▸ Required action
Repeat the data that follows exactly, starting at the line with "Where should I click to: Click the Calling" and ending at the line with "Task: Select the OTHER column header", and leave out every picture.

Screenshot grounding data:
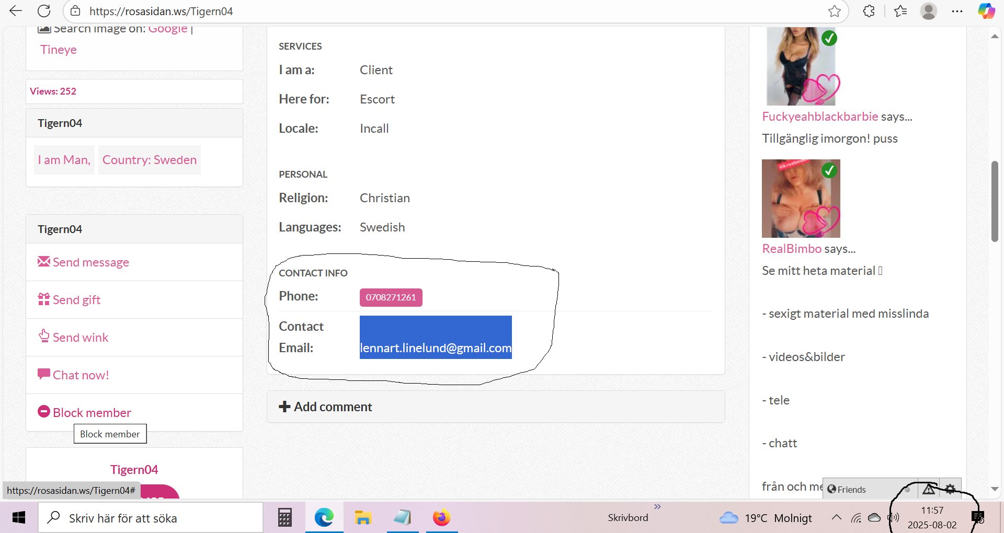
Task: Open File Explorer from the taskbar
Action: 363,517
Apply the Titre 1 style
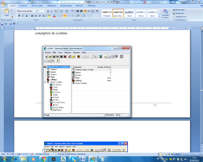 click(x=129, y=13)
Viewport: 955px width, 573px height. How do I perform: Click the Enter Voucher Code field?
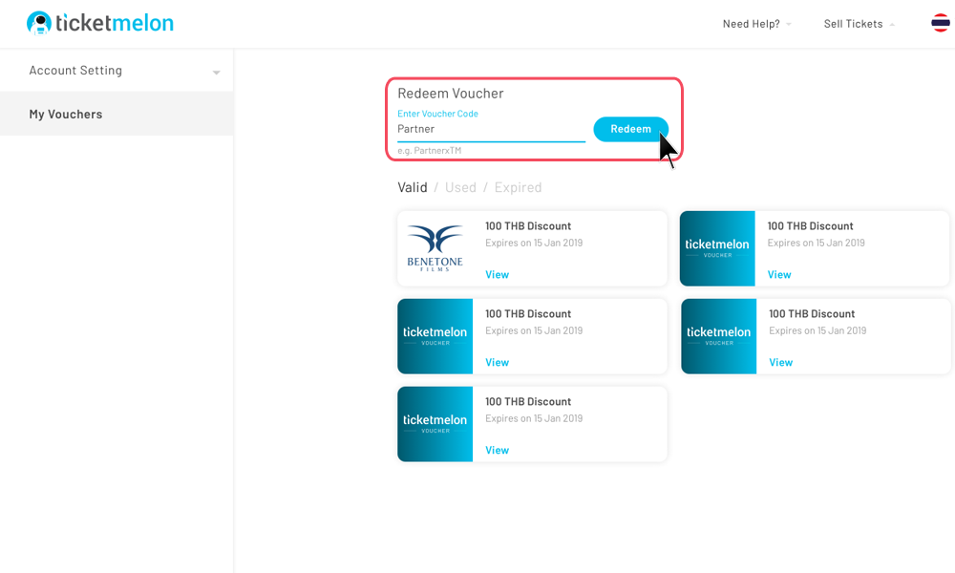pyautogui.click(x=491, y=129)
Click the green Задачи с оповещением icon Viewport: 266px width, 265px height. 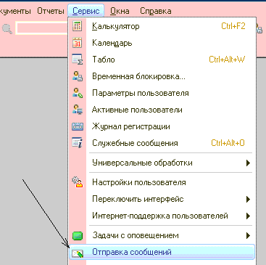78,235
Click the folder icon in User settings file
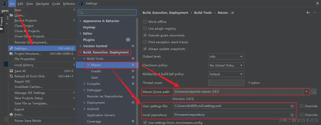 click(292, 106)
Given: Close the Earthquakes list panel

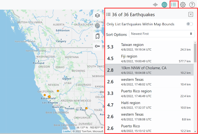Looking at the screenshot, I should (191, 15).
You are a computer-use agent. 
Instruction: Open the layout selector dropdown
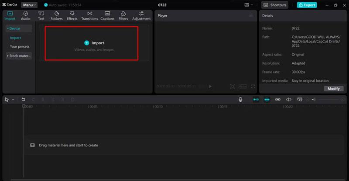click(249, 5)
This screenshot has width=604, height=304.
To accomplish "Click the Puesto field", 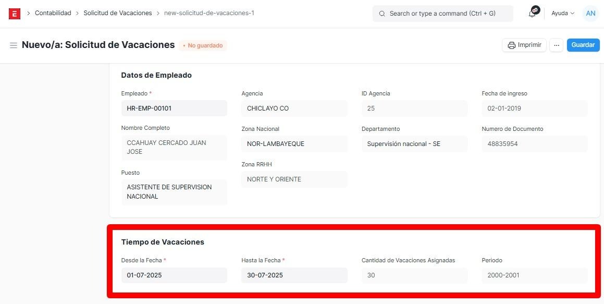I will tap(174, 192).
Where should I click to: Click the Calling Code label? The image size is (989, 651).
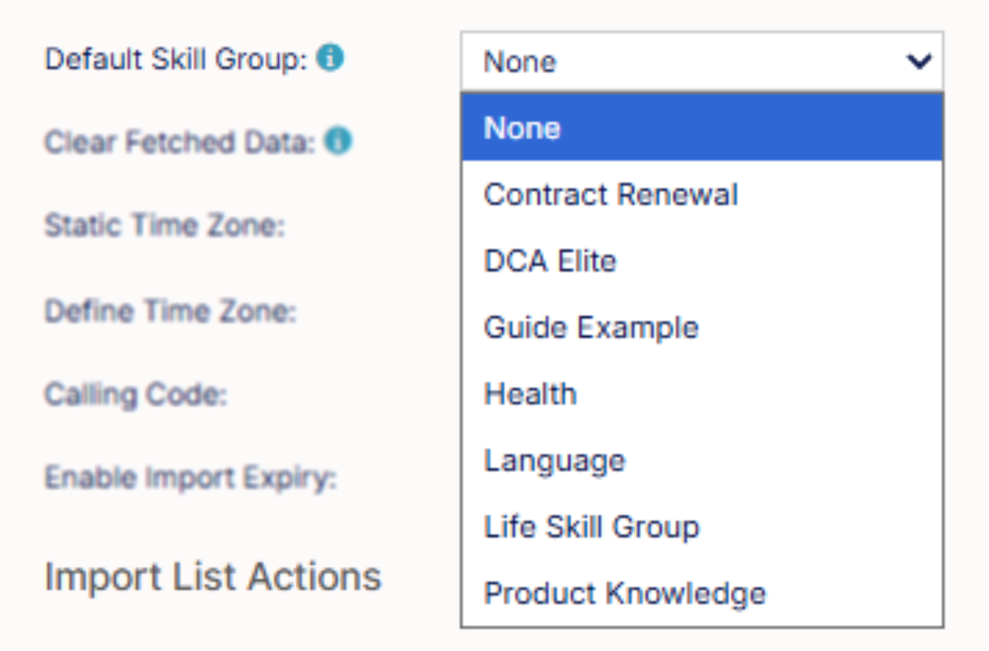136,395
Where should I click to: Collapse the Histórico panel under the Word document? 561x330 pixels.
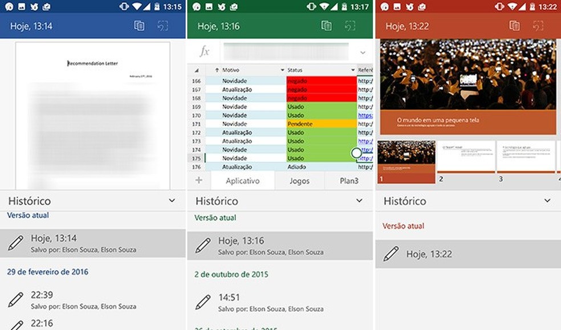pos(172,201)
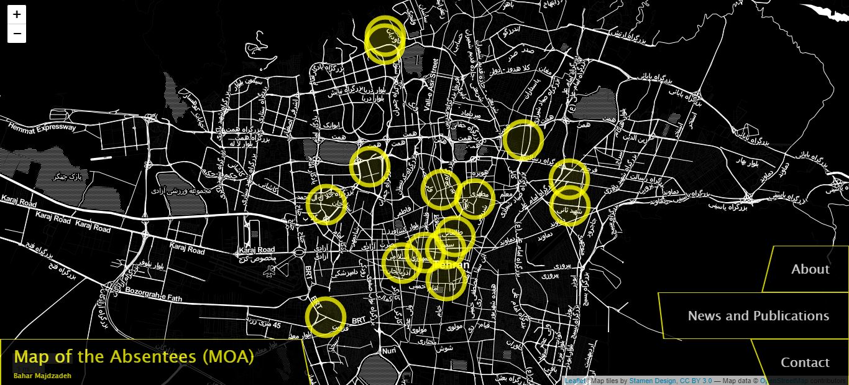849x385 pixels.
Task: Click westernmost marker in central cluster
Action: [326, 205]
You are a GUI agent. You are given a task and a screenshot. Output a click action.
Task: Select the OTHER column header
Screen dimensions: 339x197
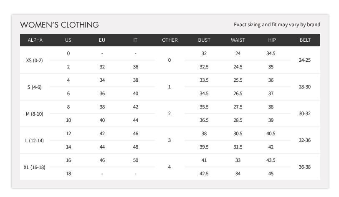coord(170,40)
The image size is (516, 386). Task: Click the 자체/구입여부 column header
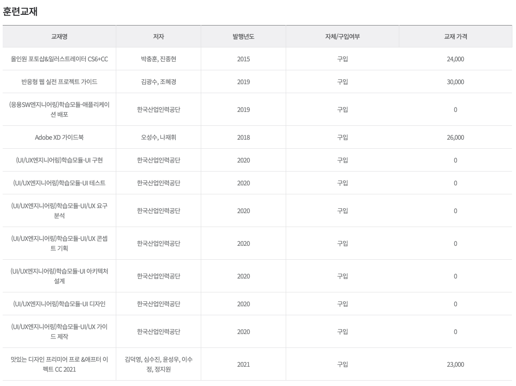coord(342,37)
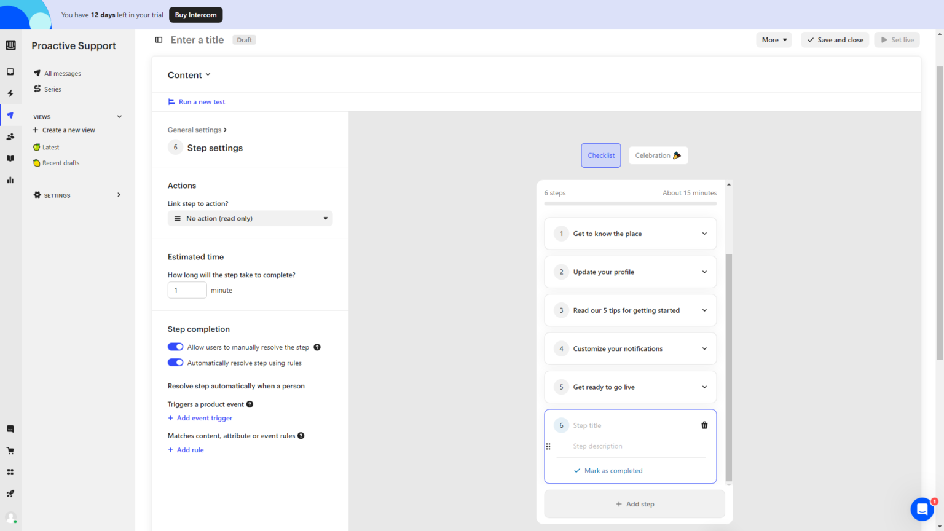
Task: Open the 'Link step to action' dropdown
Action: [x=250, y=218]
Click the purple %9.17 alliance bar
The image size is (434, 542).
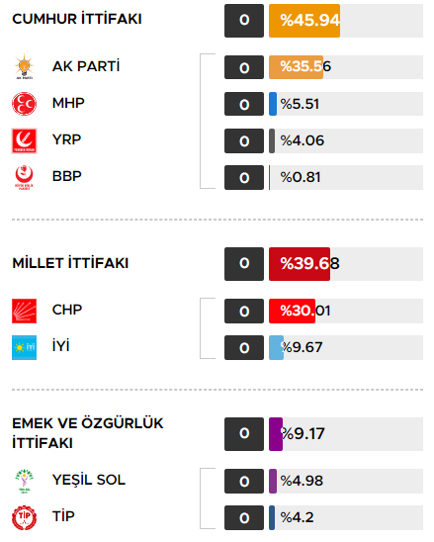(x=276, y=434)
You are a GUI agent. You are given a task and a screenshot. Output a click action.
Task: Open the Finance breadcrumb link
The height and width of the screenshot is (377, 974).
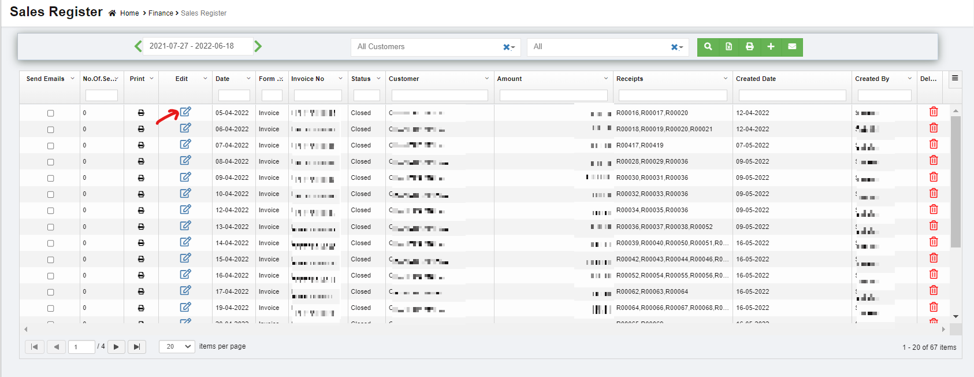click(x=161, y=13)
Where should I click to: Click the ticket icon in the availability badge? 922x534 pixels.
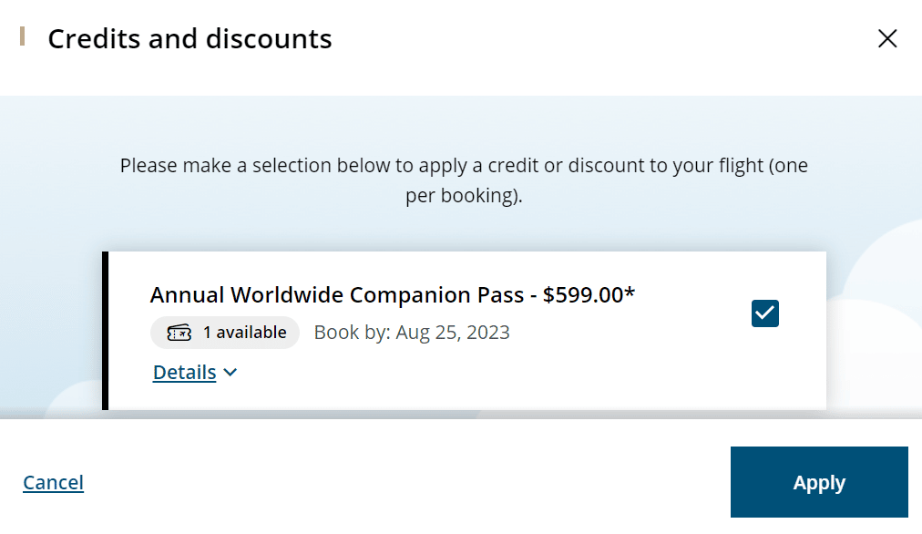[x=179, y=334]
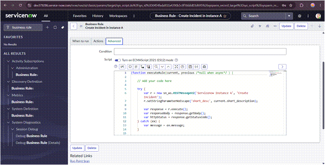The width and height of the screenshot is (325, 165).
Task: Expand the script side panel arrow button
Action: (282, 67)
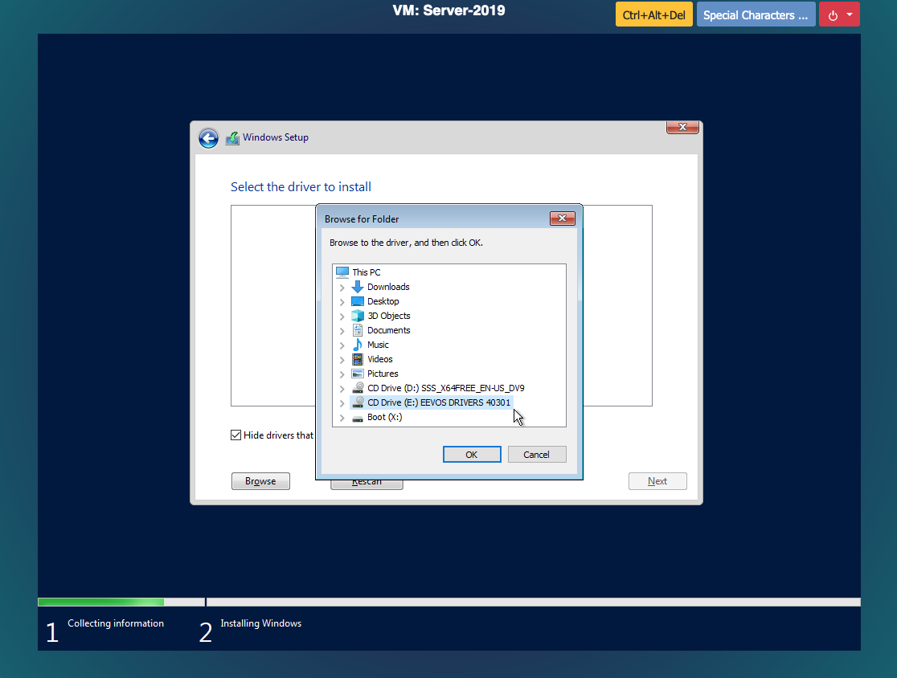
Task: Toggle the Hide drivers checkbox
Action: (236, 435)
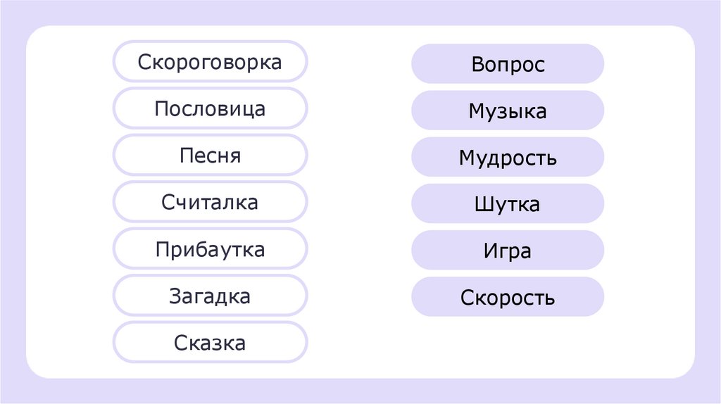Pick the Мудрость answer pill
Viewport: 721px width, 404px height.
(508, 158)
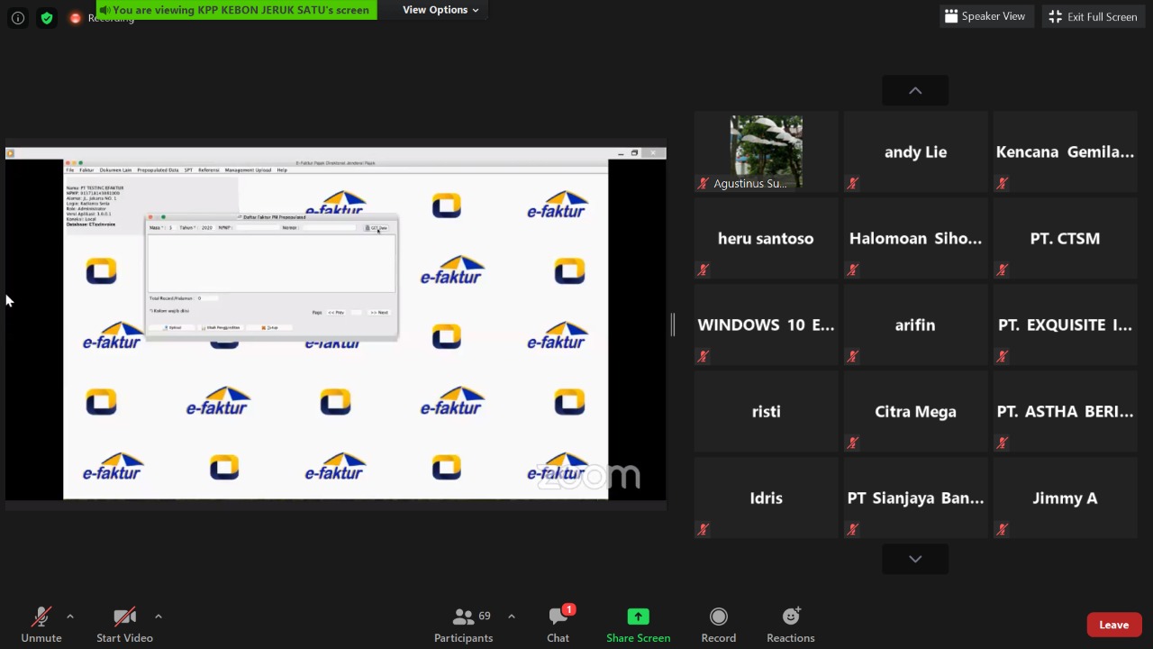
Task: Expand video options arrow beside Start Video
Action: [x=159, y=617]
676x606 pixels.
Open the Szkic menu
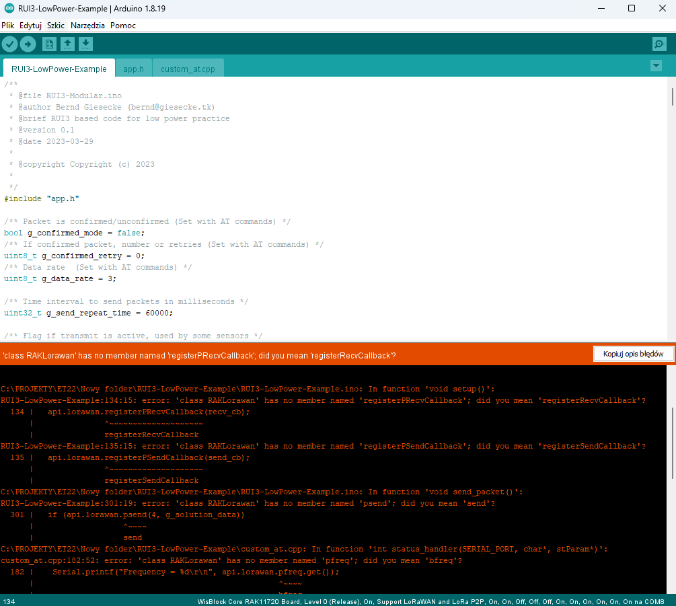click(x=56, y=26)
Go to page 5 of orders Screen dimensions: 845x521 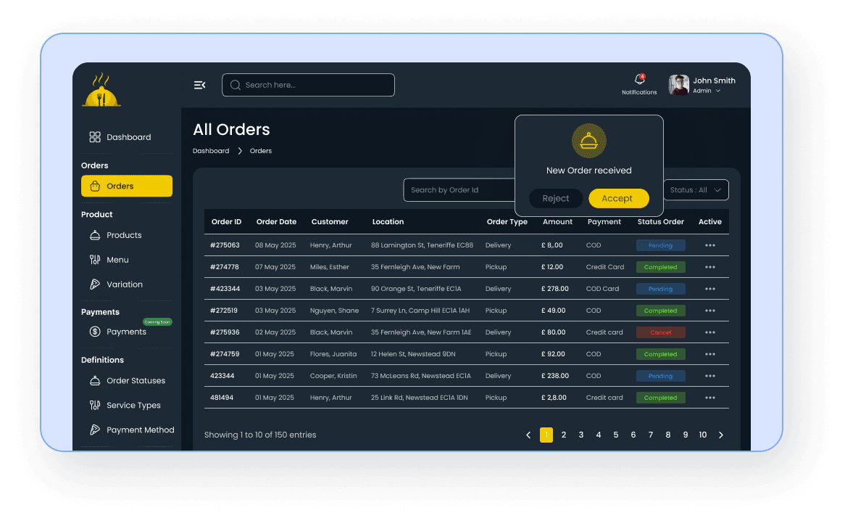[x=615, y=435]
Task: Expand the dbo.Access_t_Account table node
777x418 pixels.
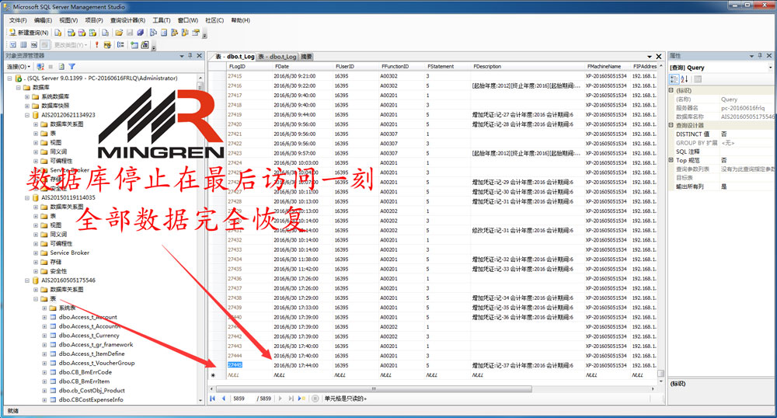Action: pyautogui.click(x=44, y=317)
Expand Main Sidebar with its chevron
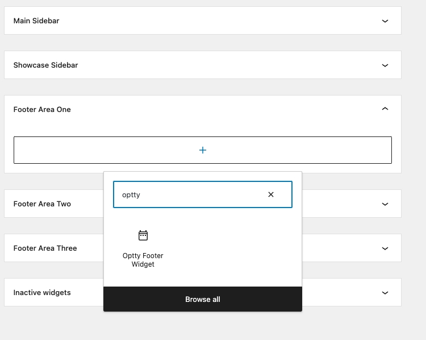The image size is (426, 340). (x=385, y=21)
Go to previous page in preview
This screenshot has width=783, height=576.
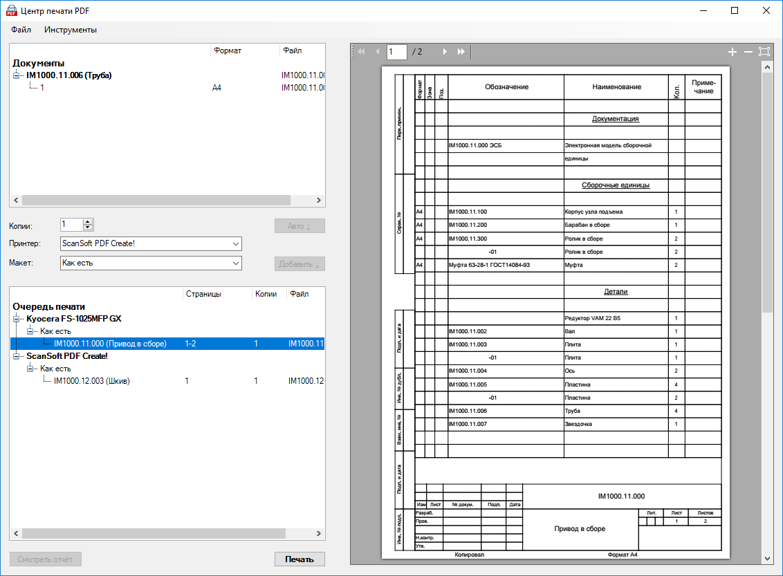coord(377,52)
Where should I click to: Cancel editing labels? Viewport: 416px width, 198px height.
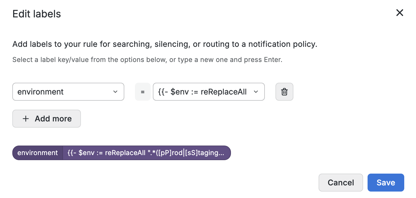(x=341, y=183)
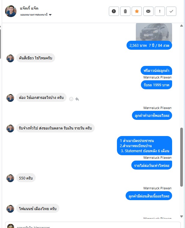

▸ Task output
Where should I click to: Click the Calling Code label? The image size is (989, 651).
136,395
Where should I click to: Collapse the Histórico panel under the Word document? 561x330 pixels.
pos(172,201)
849x385 pixels.
Task: Click westernmost marker in central cluster
Action: [326, 205]
You are a GUI agent. You are given a task and a screenshot. Output a click action.
Task: Select the OTHER column header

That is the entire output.